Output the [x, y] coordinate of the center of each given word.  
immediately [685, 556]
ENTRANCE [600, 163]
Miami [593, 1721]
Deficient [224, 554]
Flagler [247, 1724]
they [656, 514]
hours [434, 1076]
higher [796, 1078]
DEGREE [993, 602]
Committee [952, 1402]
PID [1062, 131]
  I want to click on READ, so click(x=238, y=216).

§ **WHAT YOU SHOULD DO**
Quote the listing above verbatim, reproducing every line in order.

§ **RESULT BELOW**
Output the [x, y] coordinate of the center of each given word.  
immediately [685, 556]
ENTRANCE [600, 163]
Miami [593, 1721]
Deficient [224, 554]
Flagler [247, 1724]
they [656, 514]
hours [434, 1076]
higher [796, 1078]
DEGREE [993, 602]
Committee [952, 1402]
PID [1062, 131]
  I want to click on READ, so click(x=238, y=216).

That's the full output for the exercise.